New report shows conflicting ‘ghost’ pay tally


via Khmer NZ News Media

Thursday, 24 June 2010 15:02 Chhay Channyda

A REPORT distributed this week at a conference on public-sector reform includes an update on the government’s census of civil servants that differs from one provided by officials in May.

Ngo Hongly, the secretary general of the Council for Administrative Reform at the Council of Ministers, said on May 18 that the census, which was launched in April, had revealed 2,000 “ghost” civil servants, or workers who are still on the state’s payroll despite having left their jobs. At the time, the government had audited 21 of the 26 government ministries, and had not yet started on offices at the provincial level.

But the report that was distributed on Tuesday, the first day of a two-day conference held at the Council of Ministers says that 1,747 of those names had been provided by government bodies at all levels back in March, before the census was launched. In addition to these self-reported names, the report states, the census has independently uncovered “more than 400 irregular names”.

Asked about the report on Wednesday, Ngo Hongly said, “1,747 is the number of civil servants’ names we received from the ministry, municipalities and provincial levels, which means they were reported from around the country. So, if we sum up 1,747 plus 400, we actually will get more than 2,000 names, which we have already removed from the government payrolls.”

The current census is the third such effort undertaken by the Cambodian government, Ngo Hongly said in May. A 1995 census uncovered roughly 18,000 ghost civil servants, he said, and a census conducted in 2000 and 2001 revealed about 9,000 ghost civil servants.

He also estimated that the 2,000 ghost civil servants uncovered so far this year were costing the government US$2 million per year, and that they were being paid an average of $84 per month.

The report distributed on Tuesday says that audits of all 26 ministries have been completed, and that the government is set to launch audits at the provincial level on June 28.
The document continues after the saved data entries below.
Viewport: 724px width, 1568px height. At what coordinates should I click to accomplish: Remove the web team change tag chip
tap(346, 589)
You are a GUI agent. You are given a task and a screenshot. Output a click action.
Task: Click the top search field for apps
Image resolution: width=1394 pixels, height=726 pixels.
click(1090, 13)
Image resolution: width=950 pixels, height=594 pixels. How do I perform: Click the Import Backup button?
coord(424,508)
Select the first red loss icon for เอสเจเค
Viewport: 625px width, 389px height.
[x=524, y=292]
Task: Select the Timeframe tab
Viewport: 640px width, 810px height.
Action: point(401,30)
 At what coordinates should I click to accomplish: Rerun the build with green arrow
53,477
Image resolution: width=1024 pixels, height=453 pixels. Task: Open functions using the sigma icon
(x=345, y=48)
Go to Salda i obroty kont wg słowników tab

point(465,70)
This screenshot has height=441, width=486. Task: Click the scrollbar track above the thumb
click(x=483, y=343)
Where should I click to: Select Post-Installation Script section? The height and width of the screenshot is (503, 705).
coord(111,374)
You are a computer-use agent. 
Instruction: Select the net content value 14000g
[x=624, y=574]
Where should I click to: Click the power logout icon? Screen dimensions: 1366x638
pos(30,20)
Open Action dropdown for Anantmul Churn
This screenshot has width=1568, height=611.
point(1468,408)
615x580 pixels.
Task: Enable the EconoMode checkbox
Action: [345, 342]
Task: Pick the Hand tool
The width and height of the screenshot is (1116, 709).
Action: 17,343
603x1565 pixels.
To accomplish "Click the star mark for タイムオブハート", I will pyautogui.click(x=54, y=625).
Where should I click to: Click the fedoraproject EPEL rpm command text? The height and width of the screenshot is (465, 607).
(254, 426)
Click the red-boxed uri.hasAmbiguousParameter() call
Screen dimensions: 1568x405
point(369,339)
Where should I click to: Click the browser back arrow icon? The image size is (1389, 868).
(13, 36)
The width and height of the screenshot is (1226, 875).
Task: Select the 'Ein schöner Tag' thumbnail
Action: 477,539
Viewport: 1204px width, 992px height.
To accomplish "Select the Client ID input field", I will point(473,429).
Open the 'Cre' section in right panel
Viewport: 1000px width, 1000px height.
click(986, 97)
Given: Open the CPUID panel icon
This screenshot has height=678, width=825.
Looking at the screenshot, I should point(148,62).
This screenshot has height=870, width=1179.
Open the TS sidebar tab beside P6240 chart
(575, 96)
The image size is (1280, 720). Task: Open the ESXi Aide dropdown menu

“More ghost names will be found in the provincial census,” Ngo Hongly said Wednesday.

Officials have said that the census will be completed by the end of the year, but they have declined to say whether anyone caught pocketing the salaries of ghost civil servants will be prosecuted under the Anticorruption Law, which is set to go into effect in November.

In May, Ngo Hongly said that no officials currently working in the government had been discovered pocketing ghost salaries.